The EFCC also confiscated the passport of Halima Shehu, the former National Coordinator of the National Social Investment Programme (NSIPA), who is also being investigated for alleged N44.8 billion theft.

The EFCC stated that it recovered roughly N39.8 billion of the N44.8 billion that Shehu allegedly embezzled from the government account.

Edu In Marathon Interrogation

On Tuesday, Betta was grilled by anti-graft investigators for over 10 hours at the EFCC headquarters in Jabi, Abuja. The 37-year-old was interrogated over alleged N585m disbursement fraud.

After the marathon interrogation, the embattled minister was released on bail late Tuesday but asked to report everyday to the EFCC office daily over the matter

Edu, Shehu and Umar-Farouq are expected back at the Commission’s office on Wednesday anytime from 11am for further interrogation.

The embattled minister came alongside her aides and lawyer and is currently facing EFCC investigators.

Edu’s appearance at the EFCC office came barely a day after she was suspended by President Bola Tinubu.

Edu was caught in a N585m disbursement scandal involving the humanitarian affairs ministry, attracting widespread criticisms from rights groups and activists.

The predicament of the 37-year-old was worsened when the Accountant General of the Federation, Oluwatoyin Madein, confirmed that although her office received a request from the humanitarian ministry to make certain payments, her office did not act on it.

On Monday, the President wielded his big stick and suspended the 37-year-old with immediate effect, making his party’s ex-national women leader the first to be removed from his 48-man cabinet inaugurated last August.

The President also ordered EFCC Chairman, Ola Olukoyede, “to conduct a thorough investigation into all aspects of the financial transactions” involving the ministry and “one or more agencies thereunder”.

Edu, 37, the youngest in the President’s cabinet before her suspension, was a fast-rising Amazon in the political space having occupied state and national offices at a young age.
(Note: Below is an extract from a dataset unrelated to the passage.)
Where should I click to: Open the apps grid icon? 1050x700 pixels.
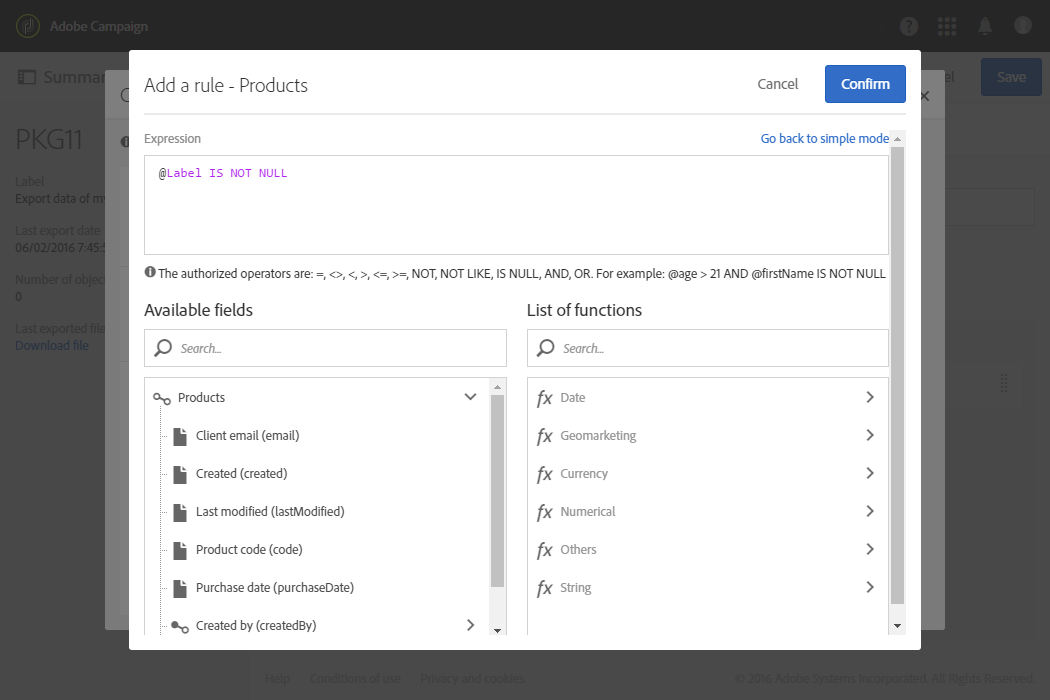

Before her ministerial appointment last August, she was Cross River State Commissioner for Health and the National Women Leader of the ruling All Progressive Congress (APC). Edu was a prominent figure in the campaign train of Tinubu, the then APC presidential candidate, during the electioneering process that brought the ex-Lagos governor into office as President.

Edu clinched her ministerial appointment about three months after Tinubu was sworn in as President. Her tenure as minister was, however, short-lived barely six months after, perhaps the shortest tenure by a minister in a long while.

Umar-Farouq’s Interrogation Continues

Meanwhile, the EFCC further quizzed Edu’s predecessor, Umar-Farouq, on Tuesday, the second straight day. The ex-minister is being probed over an alleged laundering of N37.1 billion during her tenure as a minister.

She was allowed to go home on Tuesday after a marathon interrogation and is expected to return on Wednesday for further clarifications on sundry issues that the Commission flagged in the course of its preliminary investigations.